Popular names: peasant mustard, meat grass, pepper root, forest radish.

Parts used: root.

Pharmacy name: horseradish root – Armoraciac radix (formerly: Radix Armoraciae).

Botanical description. The thick root of this perennial plant is very long, terete, sometimes radiciform. Basal leaves are large, long-petiolate, oblong, serrated along the edge; upper – sessile, lanceolate-linear. White flowers are collected in a panicle. They develop swollen oval pods. Blooms in June-July. Horseradish comes from the countries of Southern Europe, in Germany it is bred as a vegetable crop. In addition to medicinal use, horseradish is very popular as a side dish for meat and as a spice.
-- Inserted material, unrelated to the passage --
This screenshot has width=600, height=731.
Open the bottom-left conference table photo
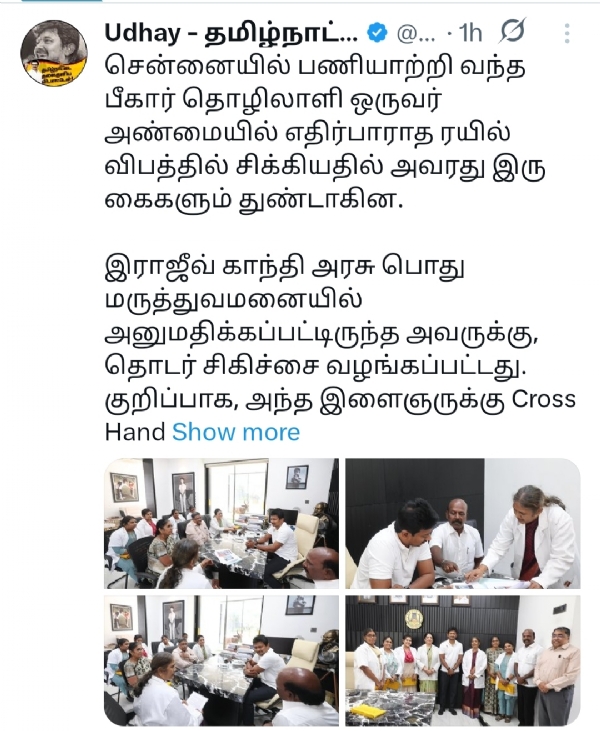click(221, 660)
In the wild state, it is traditionally found only as brought from cultivation.

Collection and preparation. You can collect long horseradish roots from September to spring. They are dug up and usually consumed fresh. And in order to keep it longer, they cover it with a layer of earth in a cellar protected from frost.

Active ingredients: glycosides gluconasturcin and sinigrin, which are split off from mustard oil. Mustard oil acts as an antibacterial agent. Worthy of mention is also the high content of vitamin C and potassium salts.

Healing action and application. Scientific medicine does not use horseradish root, its use goes back to the traditions of traditional medicine. But since antibacterial active substances were found in it, interest in this medicinal plant has increased. Preparations with these substances are recommended for the treatment of infections of the kidneys and urinary tract, as well as bronchitis.

Application in folk medicine. Where horseradish is cultivated and widely known, it is considered an exceptionally good cough remedy. Finely chopped or ground horseradish is mixed in equal proportions with sugar or honey and given when coughing 2-3 times every day for a full teaspoon. It is also used in diseases of the kidneys and bladder. Grated horseradish is given to rheumatic patients, freshly grated horseradish gruel is used in compresses for headaches (put on the back of the head through a handkerchief), in compresses on the cheek for toothache. It is used as a remedy for freckles (smeared on the face), put on the chest during attacks of asthmatic cough. But be careful: horseradish is very irritating to the skin. All these mushy compresses must be kept for no more than 5-10 minutes. Horseradish is not often used against gastrointestinal ailments.

Use as a condiment. Freshly grated horseradish or its sauce with softening additives is a favorite seasoning for meat dishes. It is especially good with beef and pork in the form of cold appetizers. It is also served with fatty sausages. In France, boiled beef with horseradish sauce is an indispensable holiday dish.

Side effects. All acute substances that irritate the skin and mucous membranes are harmful in large quantities. With too frequent use of horseradish as a medicine or as a seasoning, inflammatory processes in the kidneys or gastrointestinal tract can be expected. Be careful when rubbing horseradish: your eyes may become inflamed!